** Data listing **
⟨

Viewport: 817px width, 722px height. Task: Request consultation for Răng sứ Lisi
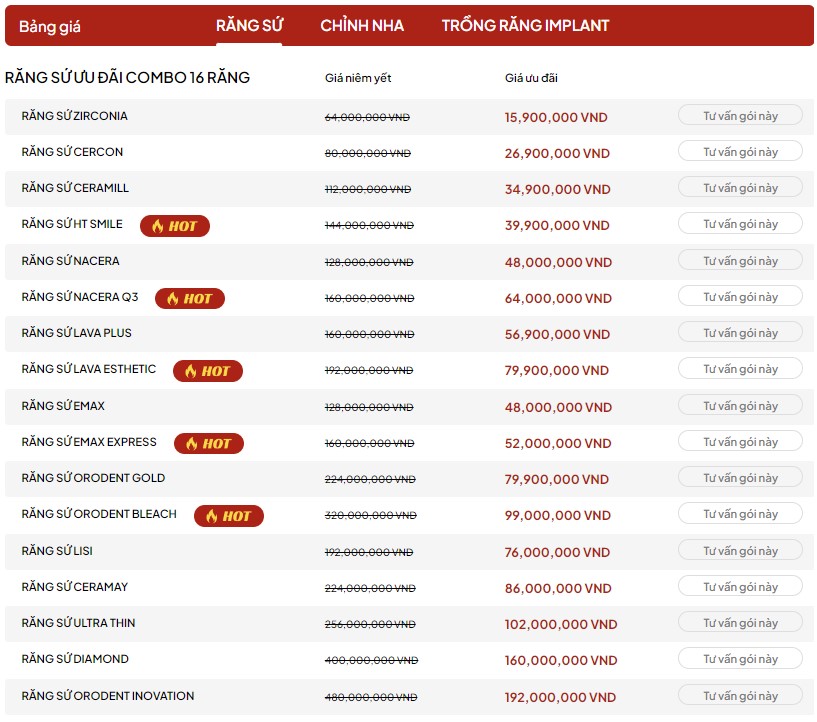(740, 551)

⟩
⟨

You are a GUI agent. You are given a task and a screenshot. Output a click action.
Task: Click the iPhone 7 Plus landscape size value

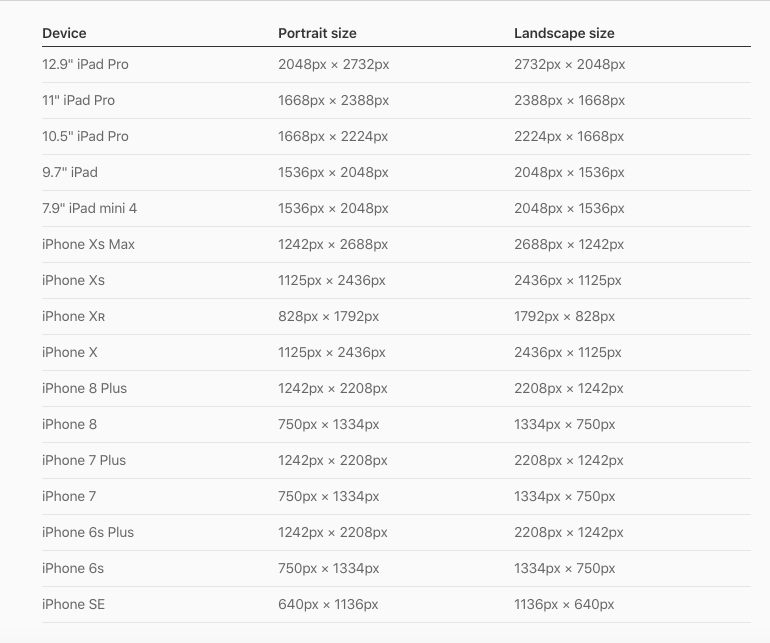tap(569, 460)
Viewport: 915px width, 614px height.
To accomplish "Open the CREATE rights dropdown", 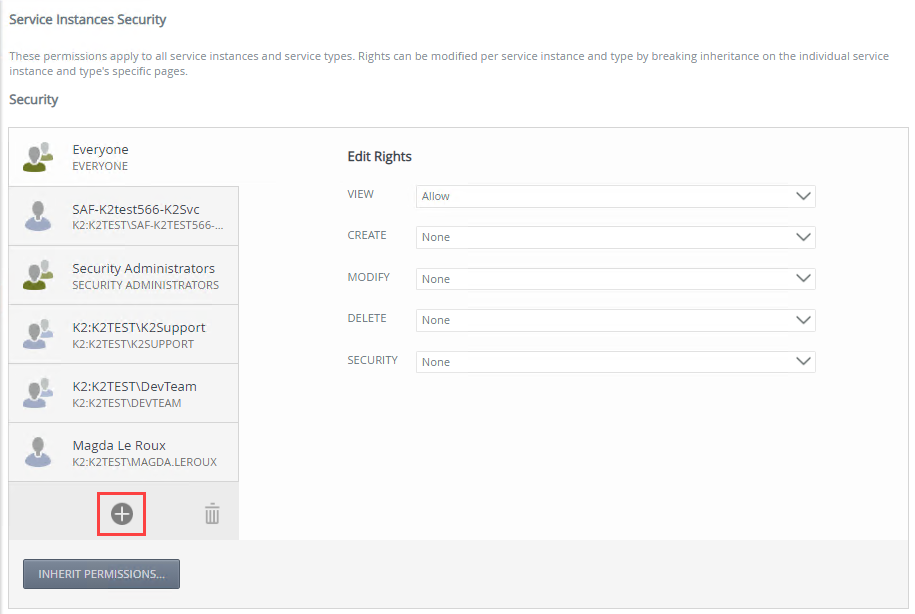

⟩
⟨

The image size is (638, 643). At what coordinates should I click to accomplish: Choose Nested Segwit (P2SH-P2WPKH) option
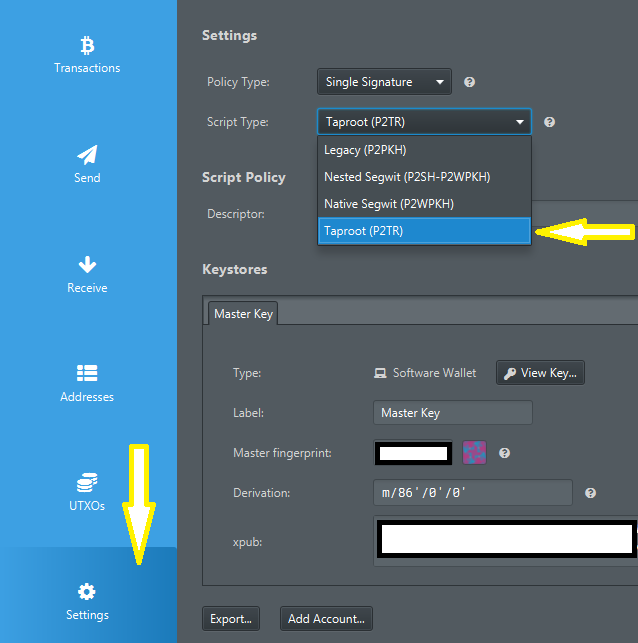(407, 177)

⟩

** Work required **
Scale everything in the records above from the line containing "You are a GUI" down to the line containing "the CREATE rights", both ends included. Reproduce only those lines, requests included and pictures left out, with each click coordinate in the answers multiplied by 0.95 and rounded to a whole number, halves up.

** Answer to this task **
You are a GUI agent. You are given a task and a screenshot. Output a click action.
Task: Click the iPhone 7 Plus landscape size value

tap(541, 437)
Viewport: 915px width, 614px height.
To accomplish "Open the CREATE rights dropdown", 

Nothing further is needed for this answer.